Scientific classification
- Kingdom: Animalia
- Phylum: Platyhelminthes
- Order: Tricladida
- Family: Geoplanidae
- Genus: Choeradoplana
- Species: C. benyai
- Binomial name: Choeradoplana benyai Lemos & Leal-Zanchet, 2014

= Choeradoplana benyai =

- Authority: Lemos & Leal-Zanchet, 2014

Species of flatworm

Choeradoplana benyai is a species of land planarian belonging to the subfamily Geoplaninae. It is found in areas of Atlantic Forest within Rio Grande do Sul, Brazil, such as São Francisco de Paula.

==Description==
Choeradoplana benyai is a flatworm that can reach up to 60 mm in length and 2 mm in width. It has an elongate body with parallel margins. The anterior tip is obtuse and has a pair of dark brown glandular cushions on the ventral side; the posterior tip is pointed. The dorsal side of the body is a dark brown color; the base color underneath is light brown, which is visible on a thin median stripe, on the body's margins, and on irregular spots. The ventral side is a light brown color.

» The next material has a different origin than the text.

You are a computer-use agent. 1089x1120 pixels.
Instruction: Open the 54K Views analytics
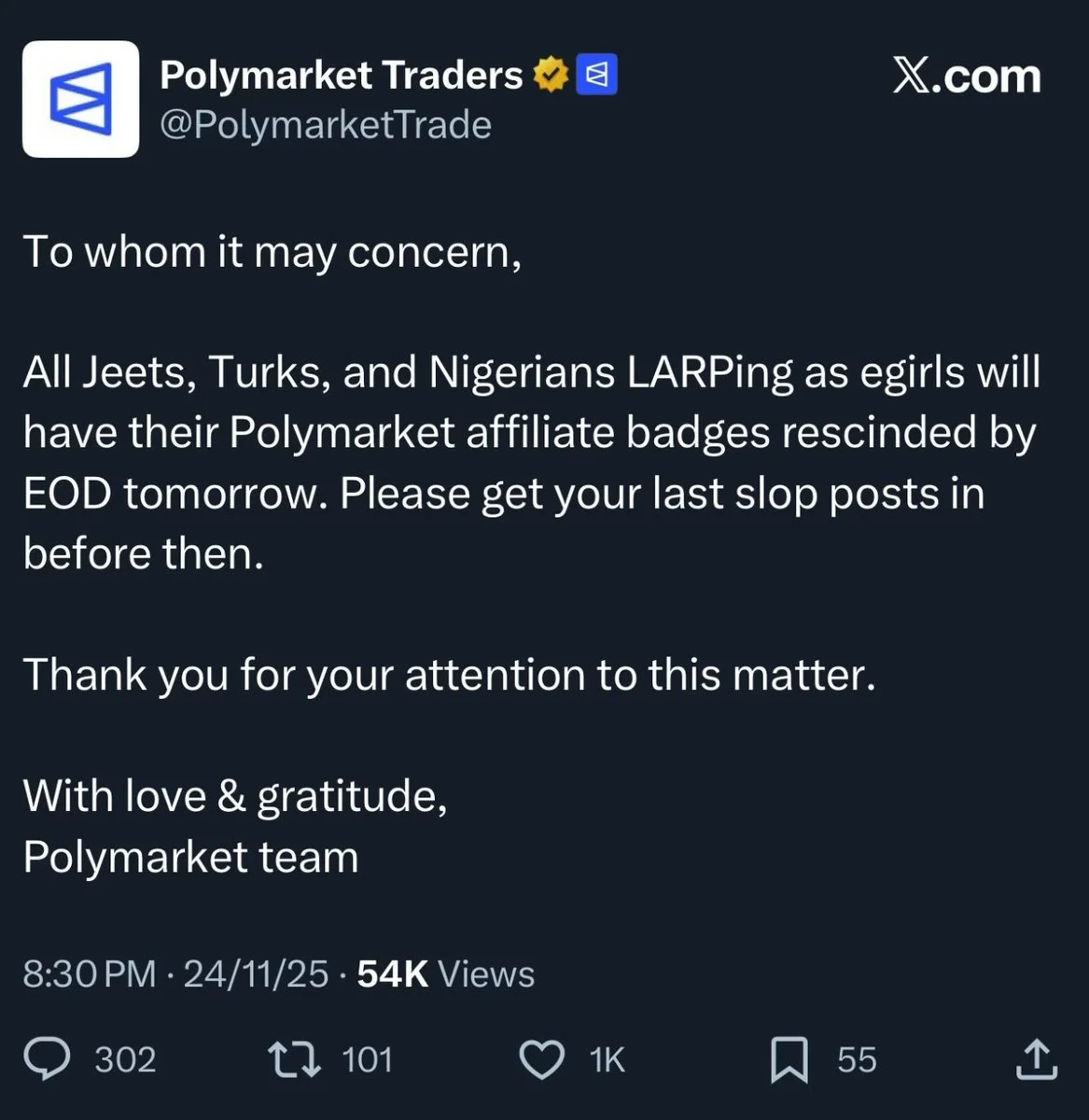pyautogui.click(x=445, y=974)
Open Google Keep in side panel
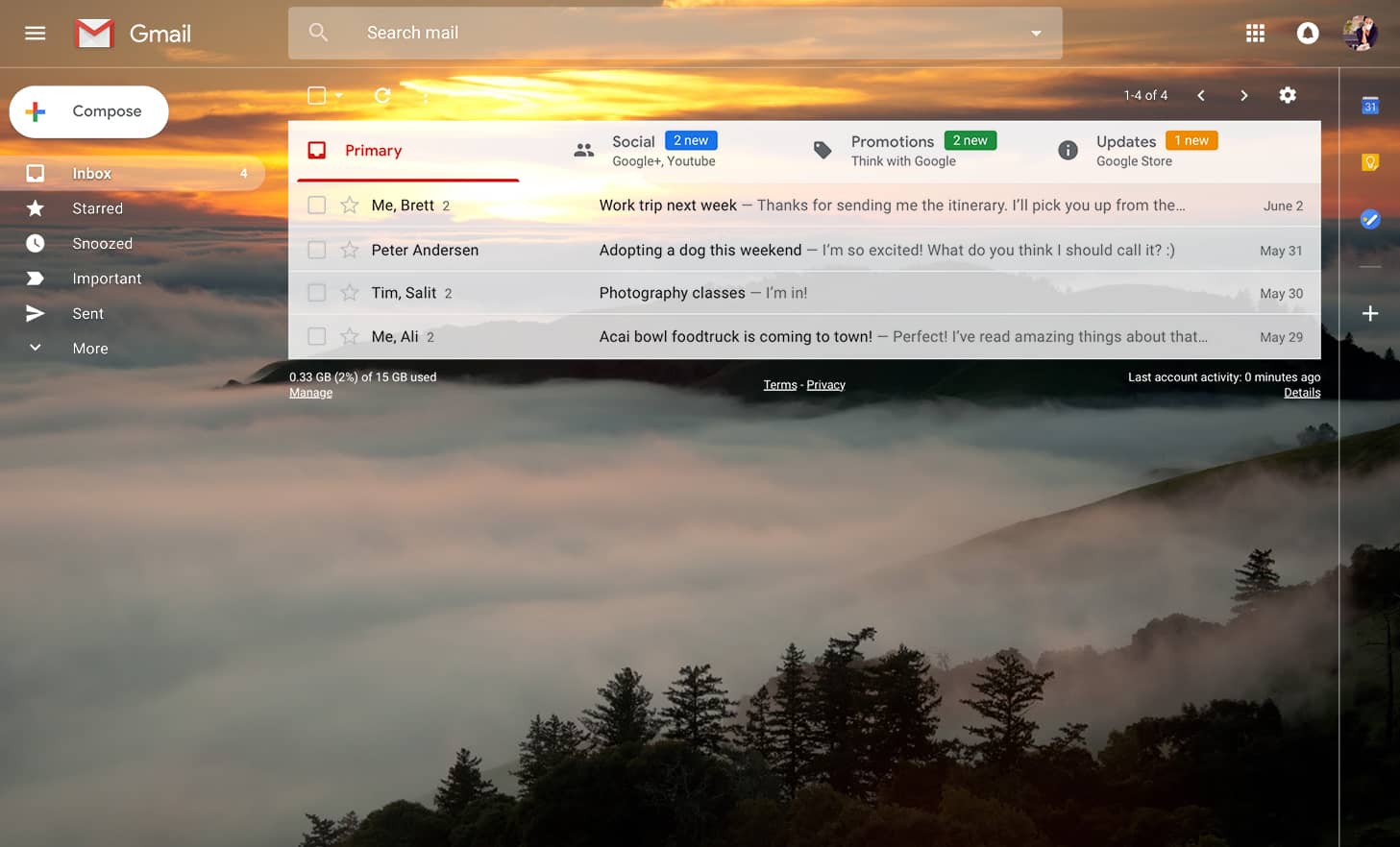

It is distinguished from other members of Choeradoplana by its dark brown color, having marginal and mainly pluriserial eyes lacking clear halos, sperm ducts that open into the lateral walls of the prostatic vesicle, a spherical intrabulbar prostatic vesicle with high folds and a narrow lumen in its front half, a long ejaculatory duct, a long, cylindrical penis papilla with a folded wall, a short male atrium occupied by the proximal half of the penis papilla, ovovitelline ducts that emerge laterally from the median third of the ovaries and ascend behind the gonopore, and male and female atria that have wide communication and independent musculatures.

==Etymology==
The specific epithet of benyai was given in honor of MSc. Edward Benya, in "acknowledgment towards his laboratory work and friendship".